Task to carry out - Which lines of the data hold the word "price"? Copy all of them.

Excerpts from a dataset

★ ★ ★ ★

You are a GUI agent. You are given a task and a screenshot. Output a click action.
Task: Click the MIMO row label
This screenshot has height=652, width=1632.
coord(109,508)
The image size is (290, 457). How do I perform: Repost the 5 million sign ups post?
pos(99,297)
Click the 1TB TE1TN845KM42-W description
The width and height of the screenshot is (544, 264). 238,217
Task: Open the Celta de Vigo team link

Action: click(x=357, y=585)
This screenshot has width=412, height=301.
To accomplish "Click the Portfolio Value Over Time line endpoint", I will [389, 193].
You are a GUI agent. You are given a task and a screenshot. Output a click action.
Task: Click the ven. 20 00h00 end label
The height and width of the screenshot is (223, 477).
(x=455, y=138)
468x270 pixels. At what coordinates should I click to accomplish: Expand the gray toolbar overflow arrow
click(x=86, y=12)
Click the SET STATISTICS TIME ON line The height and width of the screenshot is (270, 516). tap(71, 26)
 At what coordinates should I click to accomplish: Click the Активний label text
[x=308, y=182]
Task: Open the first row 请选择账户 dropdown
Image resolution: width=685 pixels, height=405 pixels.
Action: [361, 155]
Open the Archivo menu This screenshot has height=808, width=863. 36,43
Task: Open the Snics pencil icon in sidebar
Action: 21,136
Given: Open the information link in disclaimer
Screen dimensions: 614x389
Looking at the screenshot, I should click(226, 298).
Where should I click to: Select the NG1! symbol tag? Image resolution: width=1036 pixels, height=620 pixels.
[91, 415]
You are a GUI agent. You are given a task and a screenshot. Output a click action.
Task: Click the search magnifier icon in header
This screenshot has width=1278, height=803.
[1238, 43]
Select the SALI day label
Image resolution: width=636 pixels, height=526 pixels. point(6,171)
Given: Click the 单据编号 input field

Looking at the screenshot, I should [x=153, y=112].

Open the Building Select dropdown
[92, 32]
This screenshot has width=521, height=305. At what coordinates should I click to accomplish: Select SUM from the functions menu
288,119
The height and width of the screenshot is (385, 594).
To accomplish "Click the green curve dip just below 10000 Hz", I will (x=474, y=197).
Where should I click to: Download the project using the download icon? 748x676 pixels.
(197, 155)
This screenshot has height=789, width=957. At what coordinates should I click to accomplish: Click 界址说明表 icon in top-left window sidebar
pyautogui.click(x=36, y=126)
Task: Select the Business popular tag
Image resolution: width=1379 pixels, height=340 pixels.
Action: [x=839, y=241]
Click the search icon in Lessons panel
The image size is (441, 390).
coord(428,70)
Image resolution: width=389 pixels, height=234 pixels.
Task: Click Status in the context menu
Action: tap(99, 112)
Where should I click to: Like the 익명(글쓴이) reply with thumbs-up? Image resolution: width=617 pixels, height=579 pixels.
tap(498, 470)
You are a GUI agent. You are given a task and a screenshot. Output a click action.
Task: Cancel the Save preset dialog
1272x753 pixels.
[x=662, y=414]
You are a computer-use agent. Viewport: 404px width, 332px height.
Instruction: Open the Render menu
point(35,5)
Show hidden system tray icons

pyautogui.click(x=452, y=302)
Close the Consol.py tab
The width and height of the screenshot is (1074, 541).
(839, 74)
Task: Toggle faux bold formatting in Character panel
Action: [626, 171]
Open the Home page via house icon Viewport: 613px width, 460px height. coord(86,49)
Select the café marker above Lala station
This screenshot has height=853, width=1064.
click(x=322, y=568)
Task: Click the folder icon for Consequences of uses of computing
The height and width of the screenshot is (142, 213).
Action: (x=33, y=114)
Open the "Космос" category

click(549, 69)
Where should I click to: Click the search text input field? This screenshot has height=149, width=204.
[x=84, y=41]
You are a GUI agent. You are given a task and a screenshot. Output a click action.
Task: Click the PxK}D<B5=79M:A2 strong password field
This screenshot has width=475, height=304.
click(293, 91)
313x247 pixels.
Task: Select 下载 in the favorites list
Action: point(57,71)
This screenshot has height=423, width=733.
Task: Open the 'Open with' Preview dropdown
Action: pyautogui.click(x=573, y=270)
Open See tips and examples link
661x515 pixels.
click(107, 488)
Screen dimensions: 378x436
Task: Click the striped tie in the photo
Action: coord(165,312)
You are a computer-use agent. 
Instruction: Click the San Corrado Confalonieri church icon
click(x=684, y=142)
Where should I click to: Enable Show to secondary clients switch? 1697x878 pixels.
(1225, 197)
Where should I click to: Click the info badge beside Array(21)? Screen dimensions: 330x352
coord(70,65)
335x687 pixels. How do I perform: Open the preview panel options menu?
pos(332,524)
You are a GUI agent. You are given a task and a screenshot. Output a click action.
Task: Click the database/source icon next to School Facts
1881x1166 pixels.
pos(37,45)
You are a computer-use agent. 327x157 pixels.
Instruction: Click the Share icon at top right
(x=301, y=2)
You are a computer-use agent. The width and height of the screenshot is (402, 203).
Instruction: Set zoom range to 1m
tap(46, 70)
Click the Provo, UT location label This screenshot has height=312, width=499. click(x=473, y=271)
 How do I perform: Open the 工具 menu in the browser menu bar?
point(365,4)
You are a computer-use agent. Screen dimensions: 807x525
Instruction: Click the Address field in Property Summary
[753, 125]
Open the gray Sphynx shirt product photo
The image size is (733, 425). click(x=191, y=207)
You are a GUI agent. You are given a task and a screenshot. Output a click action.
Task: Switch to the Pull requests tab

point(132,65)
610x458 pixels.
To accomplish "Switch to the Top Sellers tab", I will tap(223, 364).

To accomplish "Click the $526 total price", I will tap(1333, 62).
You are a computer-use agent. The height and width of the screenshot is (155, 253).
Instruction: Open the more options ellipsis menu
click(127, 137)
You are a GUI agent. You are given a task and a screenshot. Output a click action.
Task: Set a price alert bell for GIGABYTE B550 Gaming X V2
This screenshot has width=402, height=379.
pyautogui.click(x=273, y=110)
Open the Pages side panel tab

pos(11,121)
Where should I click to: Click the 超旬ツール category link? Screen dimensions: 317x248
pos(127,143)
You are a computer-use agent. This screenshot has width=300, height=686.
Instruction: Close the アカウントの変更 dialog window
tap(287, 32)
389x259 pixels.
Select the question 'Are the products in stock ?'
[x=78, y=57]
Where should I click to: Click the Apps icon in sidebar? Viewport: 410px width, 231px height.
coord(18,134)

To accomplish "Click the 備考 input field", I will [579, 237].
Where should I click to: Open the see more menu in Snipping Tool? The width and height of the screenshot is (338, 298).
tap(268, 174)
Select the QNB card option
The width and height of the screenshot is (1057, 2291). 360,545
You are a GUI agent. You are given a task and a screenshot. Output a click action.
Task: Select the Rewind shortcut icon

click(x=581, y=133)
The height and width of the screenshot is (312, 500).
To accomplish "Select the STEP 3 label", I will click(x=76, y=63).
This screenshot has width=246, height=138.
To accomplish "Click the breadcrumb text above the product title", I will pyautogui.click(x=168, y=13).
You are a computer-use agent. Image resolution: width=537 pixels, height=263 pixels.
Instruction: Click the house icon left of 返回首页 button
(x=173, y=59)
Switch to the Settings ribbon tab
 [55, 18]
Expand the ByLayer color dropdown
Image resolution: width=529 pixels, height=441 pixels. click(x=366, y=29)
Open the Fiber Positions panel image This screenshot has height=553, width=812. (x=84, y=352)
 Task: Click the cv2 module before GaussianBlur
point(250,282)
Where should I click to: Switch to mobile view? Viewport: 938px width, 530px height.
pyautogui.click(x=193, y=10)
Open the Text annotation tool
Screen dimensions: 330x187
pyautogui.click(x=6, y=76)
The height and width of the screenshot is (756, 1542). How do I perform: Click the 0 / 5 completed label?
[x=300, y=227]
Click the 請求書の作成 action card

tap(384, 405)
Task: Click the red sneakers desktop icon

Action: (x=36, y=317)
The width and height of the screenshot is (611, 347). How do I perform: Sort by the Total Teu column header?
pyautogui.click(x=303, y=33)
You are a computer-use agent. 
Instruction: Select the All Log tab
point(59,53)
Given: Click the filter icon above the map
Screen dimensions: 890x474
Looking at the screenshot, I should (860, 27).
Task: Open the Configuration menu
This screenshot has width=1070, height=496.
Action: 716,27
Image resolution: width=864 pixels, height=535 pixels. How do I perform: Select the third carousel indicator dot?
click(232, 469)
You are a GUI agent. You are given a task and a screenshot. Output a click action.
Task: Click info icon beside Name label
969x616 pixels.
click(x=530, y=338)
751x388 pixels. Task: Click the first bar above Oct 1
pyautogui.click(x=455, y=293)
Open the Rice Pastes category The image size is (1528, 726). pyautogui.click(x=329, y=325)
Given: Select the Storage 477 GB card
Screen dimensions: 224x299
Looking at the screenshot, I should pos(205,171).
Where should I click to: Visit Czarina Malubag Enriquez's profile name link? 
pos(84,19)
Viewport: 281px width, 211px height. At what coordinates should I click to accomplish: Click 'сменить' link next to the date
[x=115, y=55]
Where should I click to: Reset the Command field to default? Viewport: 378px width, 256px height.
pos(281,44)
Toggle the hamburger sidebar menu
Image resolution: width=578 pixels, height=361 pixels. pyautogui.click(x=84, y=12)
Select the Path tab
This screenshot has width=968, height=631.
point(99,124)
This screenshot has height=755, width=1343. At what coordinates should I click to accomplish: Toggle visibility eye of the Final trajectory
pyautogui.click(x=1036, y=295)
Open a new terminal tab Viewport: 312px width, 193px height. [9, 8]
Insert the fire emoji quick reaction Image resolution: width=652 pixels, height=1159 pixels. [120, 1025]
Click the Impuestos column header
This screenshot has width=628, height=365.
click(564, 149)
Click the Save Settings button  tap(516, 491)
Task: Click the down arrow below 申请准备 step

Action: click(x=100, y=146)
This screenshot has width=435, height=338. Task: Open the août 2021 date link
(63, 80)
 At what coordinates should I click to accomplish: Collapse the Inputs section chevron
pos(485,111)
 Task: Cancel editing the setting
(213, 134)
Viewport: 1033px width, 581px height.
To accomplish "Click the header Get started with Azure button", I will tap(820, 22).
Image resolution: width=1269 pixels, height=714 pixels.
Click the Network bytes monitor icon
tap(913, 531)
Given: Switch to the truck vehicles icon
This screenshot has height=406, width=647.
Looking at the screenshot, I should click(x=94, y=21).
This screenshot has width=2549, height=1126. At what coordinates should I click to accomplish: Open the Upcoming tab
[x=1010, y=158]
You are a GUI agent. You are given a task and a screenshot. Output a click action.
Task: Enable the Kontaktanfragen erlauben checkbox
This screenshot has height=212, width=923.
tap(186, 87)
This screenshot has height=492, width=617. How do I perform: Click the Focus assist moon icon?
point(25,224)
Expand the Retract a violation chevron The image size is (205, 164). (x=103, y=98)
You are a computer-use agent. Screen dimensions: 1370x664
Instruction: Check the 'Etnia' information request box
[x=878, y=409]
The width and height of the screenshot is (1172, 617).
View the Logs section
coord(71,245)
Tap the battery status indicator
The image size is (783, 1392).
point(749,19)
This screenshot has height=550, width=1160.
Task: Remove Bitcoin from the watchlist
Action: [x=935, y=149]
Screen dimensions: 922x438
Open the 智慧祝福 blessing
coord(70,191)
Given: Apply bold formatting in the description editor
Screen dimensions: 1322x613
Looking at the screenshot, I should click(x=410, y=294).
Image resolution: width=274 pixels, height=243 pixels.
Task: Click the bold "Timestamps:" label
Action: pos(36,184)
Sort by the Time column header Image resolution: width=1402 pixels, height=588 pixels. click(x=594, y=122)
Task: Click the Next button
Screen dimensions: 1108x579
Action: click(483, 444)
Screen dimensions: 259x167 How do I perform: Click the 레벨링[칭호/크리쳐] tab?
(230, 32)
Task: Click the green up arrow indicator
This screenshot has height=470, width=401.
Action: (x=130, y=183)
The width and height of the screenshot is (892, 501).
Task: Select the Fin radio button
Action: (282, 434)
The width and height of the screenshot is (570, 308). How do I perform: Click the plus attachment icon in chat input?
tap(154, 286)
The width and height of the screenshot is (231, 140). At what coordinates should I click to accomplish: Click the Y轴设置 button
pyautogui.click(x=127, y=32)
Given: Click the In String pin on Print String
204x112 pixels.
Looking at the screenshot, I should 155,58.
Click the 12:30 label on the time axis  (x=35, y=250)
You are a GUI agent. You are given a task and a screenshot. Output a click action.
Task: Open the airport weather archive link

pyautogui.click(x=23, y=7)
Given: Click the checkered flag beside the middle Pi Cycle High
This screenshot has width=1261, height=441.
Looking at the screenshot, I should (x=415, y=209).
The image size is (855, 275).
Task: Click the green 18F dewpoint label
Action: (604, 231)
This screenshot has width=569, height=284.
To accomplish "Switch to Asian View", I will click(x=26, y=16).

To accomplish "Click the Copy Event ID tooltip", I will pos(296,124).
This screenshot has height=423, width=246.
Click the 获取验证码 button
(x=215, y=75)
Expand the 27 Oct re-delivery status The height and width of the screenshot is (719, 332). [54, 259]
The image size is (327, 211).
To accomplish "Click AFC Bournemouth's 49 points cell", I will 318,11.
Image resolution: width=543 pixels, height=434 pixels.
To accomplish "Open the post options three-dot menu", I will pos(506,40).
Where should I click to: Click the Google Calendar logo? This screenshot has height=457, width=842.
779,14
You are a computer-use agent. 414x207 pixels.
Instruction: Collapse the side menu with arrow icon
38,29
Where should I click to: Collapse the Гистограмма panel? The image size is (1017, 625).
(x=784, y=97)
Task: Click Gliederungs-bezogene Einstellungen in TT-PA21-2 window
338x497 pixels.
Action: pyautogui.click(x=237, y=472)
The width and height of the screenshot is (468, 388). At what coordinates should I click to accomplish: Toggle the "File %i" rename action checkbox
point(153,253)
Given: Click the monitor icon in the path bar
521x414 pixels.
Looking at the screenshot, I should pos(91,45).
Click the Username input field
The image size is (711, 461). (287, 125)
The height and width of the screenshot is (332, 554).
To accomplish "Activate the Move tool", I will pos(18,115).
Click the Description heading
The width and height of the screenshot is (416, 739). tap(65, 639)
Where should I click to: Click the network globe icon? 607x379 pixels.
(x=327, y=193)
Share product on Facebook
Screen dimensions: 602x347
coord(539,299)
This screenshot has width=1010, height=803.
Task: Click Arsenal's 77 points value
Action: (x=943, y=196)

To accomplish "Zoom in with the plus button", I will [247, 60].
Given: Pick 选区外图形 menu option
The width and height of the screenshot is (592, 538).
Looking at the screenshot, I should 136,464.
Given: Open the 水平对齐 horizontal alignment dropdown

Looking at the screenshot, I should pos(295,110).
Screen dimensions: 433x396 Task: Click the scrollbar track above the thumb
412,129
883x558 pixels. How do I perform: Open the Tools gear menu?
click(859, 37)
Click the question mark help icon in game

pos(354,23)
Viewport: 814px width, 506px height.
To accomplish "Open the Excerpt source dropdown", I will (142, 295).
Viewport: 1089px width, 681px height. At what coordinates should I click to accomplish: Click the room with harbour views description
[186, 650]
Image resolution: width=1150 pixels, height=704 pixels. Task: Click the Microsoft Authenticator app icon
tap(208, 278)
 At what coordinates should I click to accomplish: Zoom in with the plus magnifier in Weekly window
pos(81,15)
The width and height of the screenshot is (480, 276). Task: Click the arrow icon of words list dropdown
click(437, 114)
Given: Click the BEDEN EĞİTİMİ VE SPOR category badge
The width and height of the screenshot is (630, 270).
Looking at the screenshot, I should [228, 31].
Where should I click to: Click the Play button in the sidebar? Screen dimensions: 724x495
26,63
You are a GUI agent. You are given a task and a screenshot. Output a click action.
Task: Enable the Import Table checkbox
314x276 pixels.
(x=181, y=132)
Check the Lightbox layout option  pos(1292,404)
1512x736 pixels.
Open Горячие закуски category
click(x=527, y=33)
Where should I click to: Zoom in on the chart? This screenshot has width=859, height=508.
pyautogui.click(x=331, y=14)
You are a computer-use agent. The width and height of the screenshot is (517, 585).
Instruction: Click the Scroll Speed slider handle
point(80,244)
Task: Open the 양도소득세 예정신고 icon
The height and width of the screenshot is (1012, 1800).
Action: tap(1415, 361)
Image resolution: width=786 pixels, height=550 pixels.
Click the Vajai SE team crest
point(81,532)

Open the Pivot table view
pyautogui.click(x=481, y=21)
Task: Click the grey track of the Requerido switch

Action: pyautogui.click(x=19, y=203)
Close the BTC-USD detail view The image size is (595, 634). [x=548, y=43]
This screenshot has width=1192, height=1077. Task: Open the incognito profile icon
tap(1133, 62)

★ ★ ★ ★

Solution for this task -
To accomplish "Click the $526 total price", I will tap(1333, 62).
Task: Set a price alert bell for GIGABYTE B550 Gaming X V2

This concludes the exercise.